◆ WHAT YOU WILL DO
Write out again the lines from the line with "Select Yes for Account Active" up to and including the line with "Viewport: 513px width, 561px height.", exactly as they stand below, and skip any picture.
[[ AVAILABLE RECORDS open ]]
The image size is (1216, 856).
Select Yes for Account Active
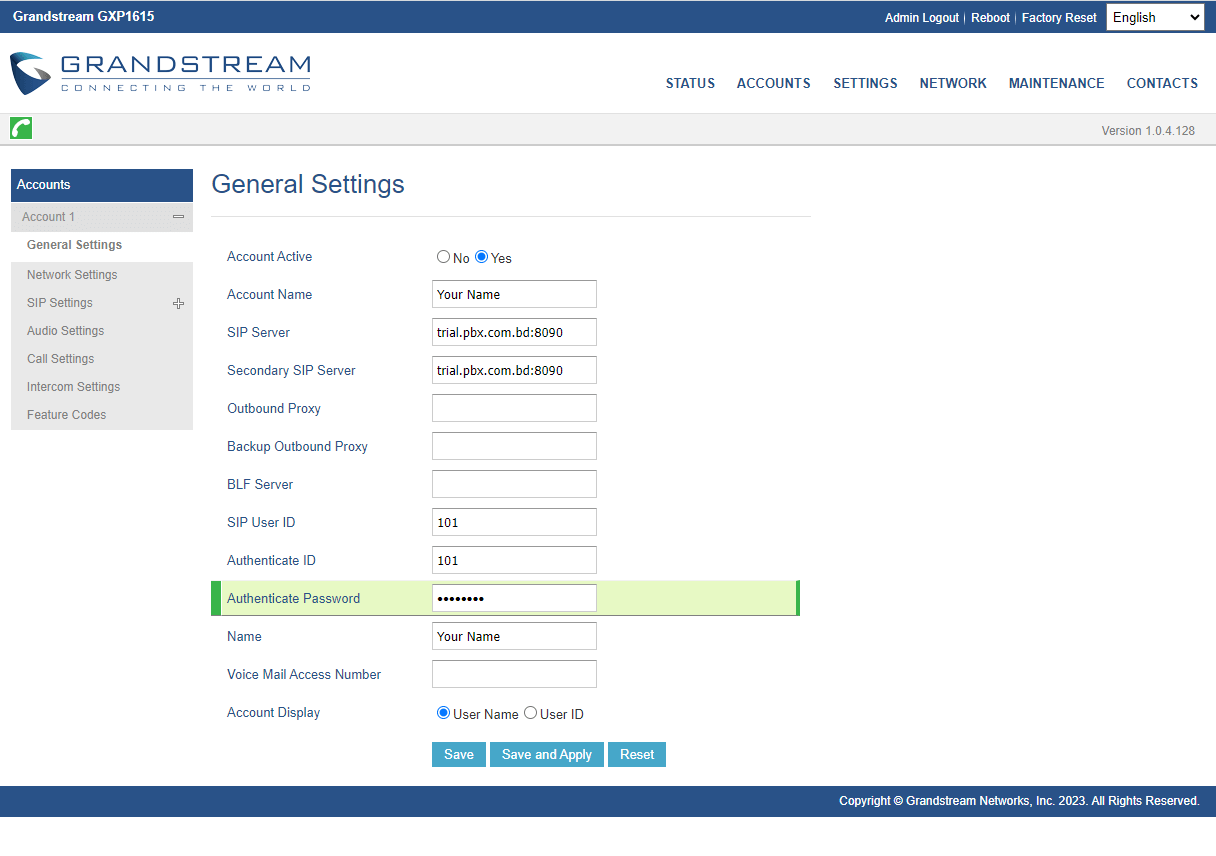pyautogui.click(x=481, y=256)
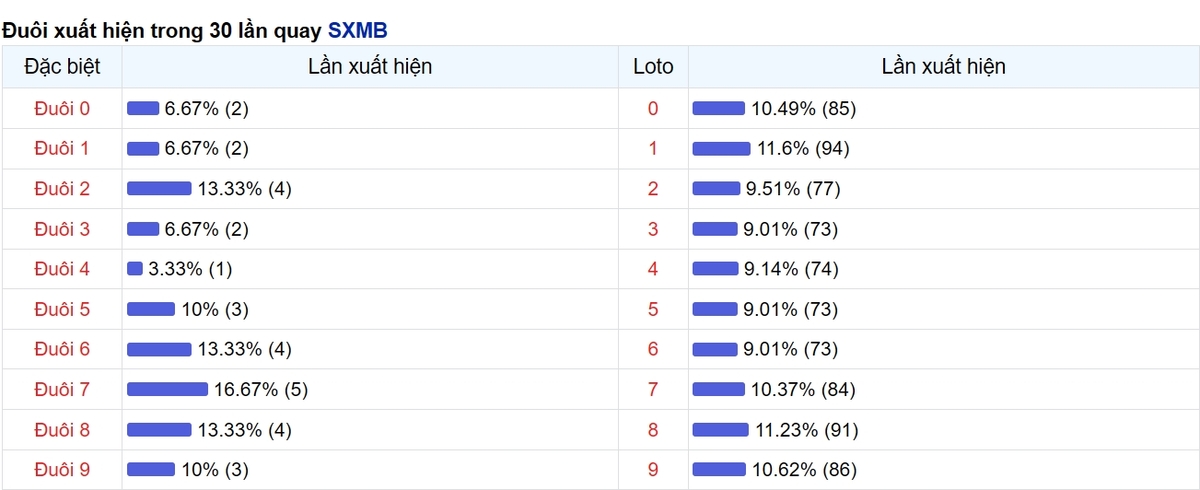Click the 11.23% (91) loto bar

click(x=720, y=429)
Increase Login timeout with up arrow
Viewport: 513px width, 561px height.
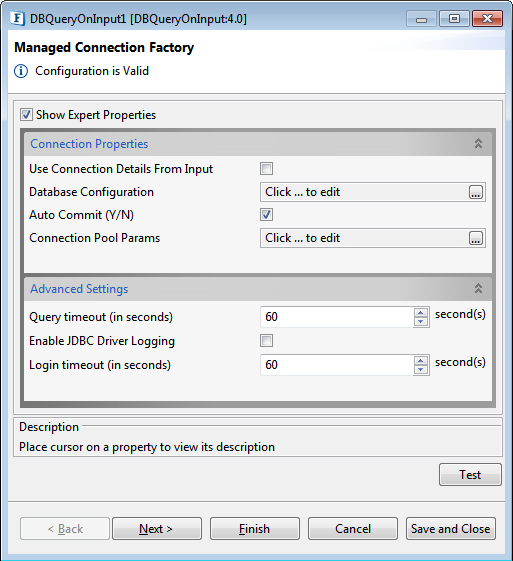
[[ AVAILABLE RECORDS closed ]]
[[ AVAILABLE RECORDS open ]]
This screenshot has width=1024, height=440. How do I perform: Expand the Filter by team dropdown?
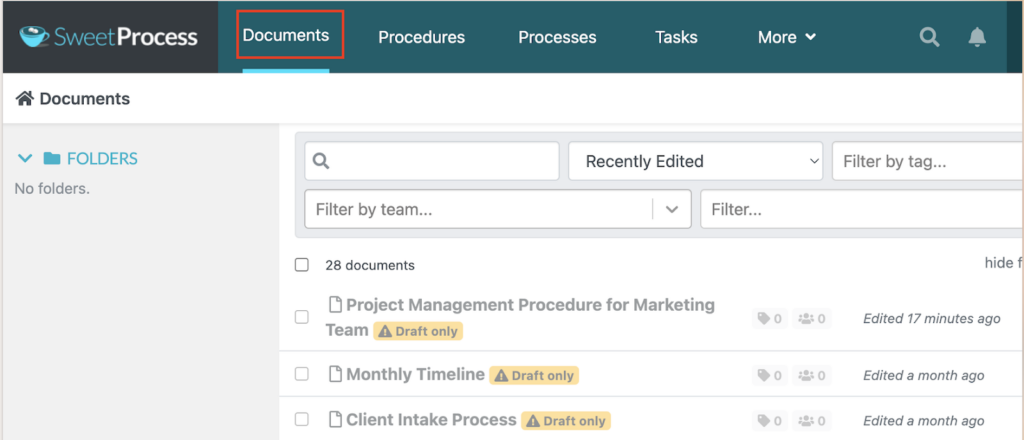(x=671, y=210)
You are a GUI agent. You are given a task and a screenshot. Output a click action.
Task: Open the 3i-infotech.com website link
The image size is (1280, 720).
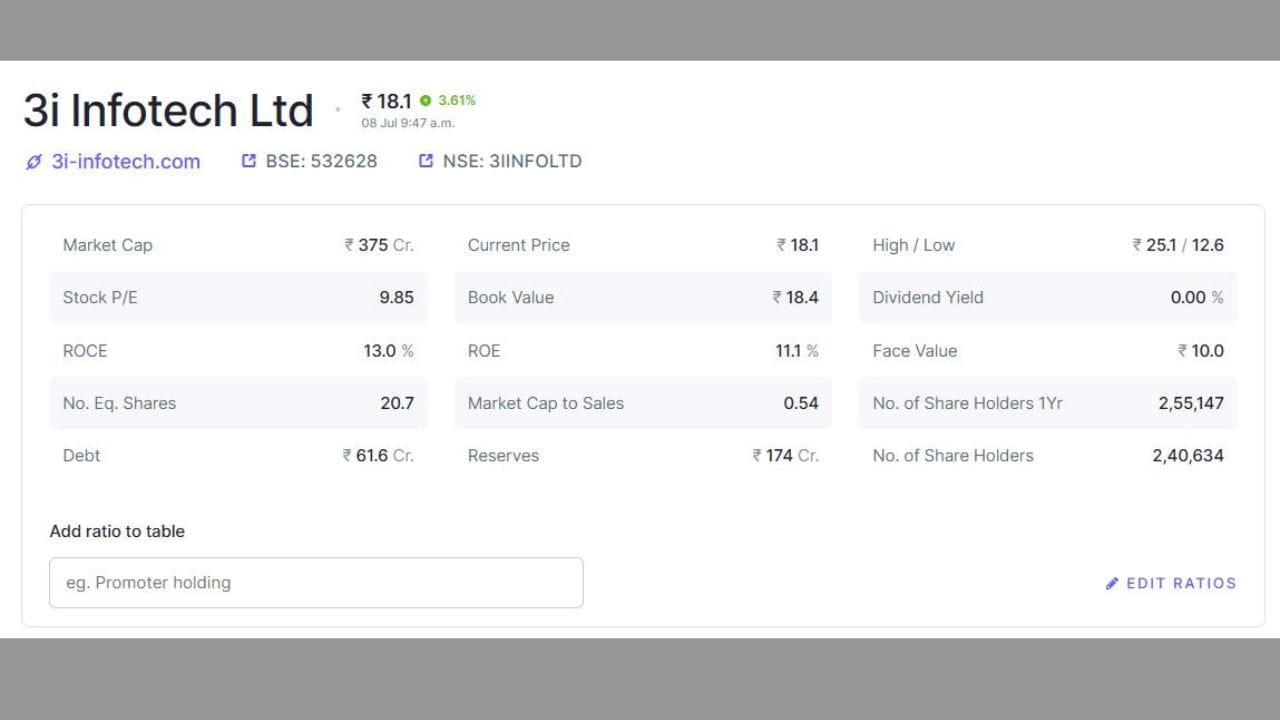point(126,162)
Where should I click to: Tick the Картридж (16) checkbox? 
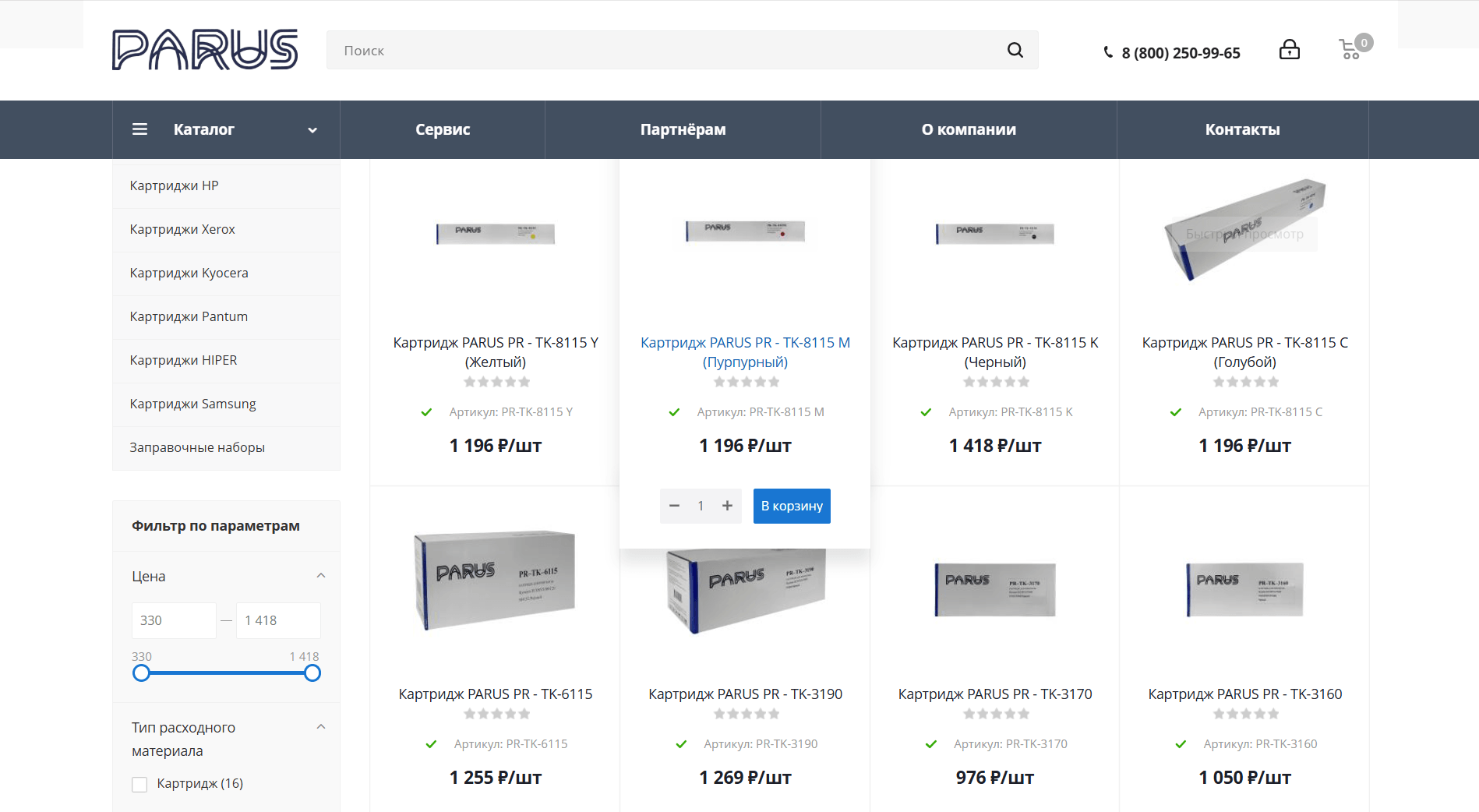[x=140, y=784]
[[ AVAILABLE RECORDS closed ]]
[[ AVAILABLE RECORDS open ]]
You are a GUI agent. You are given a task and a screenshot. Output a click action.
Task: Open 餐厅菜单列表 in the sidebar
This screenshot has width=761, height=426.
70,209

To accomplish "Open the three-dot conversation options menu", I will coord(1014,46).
[[ AVAILABLE RECORDS closed ]]
◆ REPLY TO THE EXERCISE
Select Yes for Account Active
pyautogui.click(x=481, y=256)
Click the 11.23% (91) loto bar

click(x=720, y=429)
Increase Login timeout with up arrow
Viewport: 513px width, 561px height.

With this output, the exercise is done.